Les sommes calculées par la Commission européenne sont moins vertigineuses. Selon une étude de l’UE, la mise en conformité coûterait entre 10 000 euros et 30 000 euros. Une étude réalisée conjointement par Meeri Haataja, PDG d’une startup spécialisée en intelligence artificielle, et par Joanna Bryson, professeure d’éthique et de technologie à la Hertie School Data Science Lab en Allemagne, chiffre cette conformité à la loi sur l’IA à 13 000 euros.

Les grandes entreprises proposent leurs visions

Joanna Bryson soutient que cela n’est pas insurmontable pour les entreprises, qui ont déjà des frais de ce type sur des sujets comme la cybersécurité ou la protection des données. « Si une entreprise n’est pas prête à dépenser une certaine somme d’argent pour examiner ce genre de problèmes, elle ne devrait peut-être pas se lancer dans des logiciels présentant des risques », estime Joanna Bryson. À garder en tête qu’avant l’entrée en vigueur du RGPD, les entreprises redoutaient d’être contraintes de quitter l’Europe. Ce qui n’est pas arrivé.

Parmi les entreprises s’étant prononcées sur la loi européenne d’encadrement de l’intelligence artificielle se trouvent Nokia, Philips, Siemens, le groupe BMW, Facebook, Google, IBM, Intel, Microsoft ou encore OpenAI. La majorité des commentaires apportés à la loi sur l’IA proviennent de structures issues de Belgique, de France, d’Allemagne et des États-Unis.

Facebook s’inquiète particulièrement des articles de loi concernant la publicité ciblée. Mastercard s’oppose à ce que des programmes jugeant la solvabilité des personnes soient considérés comme à risque élevé arguant que cela diminue les évaluations de crédit.
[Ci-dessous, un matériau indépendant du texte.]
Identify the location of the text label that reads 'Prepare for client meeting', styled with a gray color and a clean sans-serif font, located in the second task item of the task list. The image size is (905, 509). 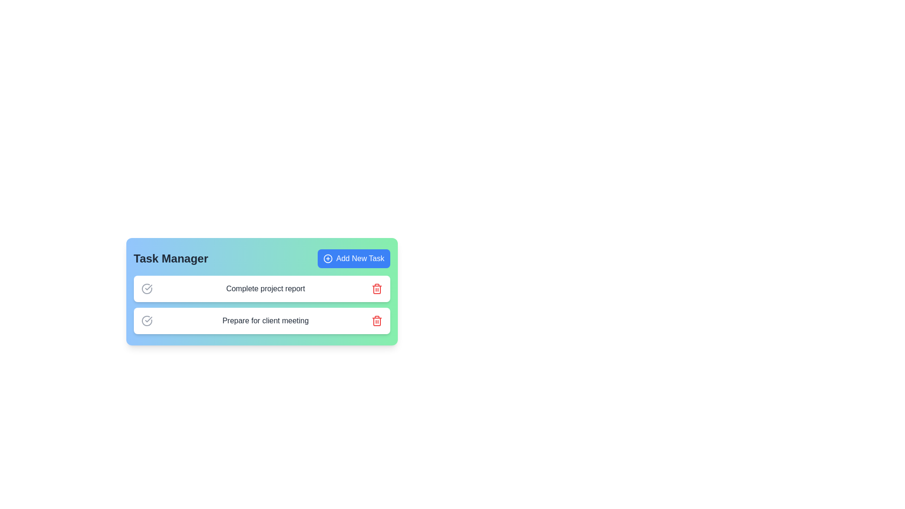
(265, 320).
Plusieurs cas ont pourtant mis la lumière sur des discriminations au sein des algorithmes de prêts et de services financiers.

De son côté, Google indique qu’il sera très difficile, voire impossible, pour les développeurs de programmes d’IA de se conformer aux nouvelles règles européennes. Probablement pour simplifier les choses, Google souhaite qu’il y ait une distinction entre ​​« développeurs », « fournisseurs », « distributeurs » et « importateurs ». Ainsi, l’ensemble des responsabilités ne reposerait pas uniquement sur le développeur mais aussi sur l’utilisateur de l’IA. Microsoft a formulé une demande similaire.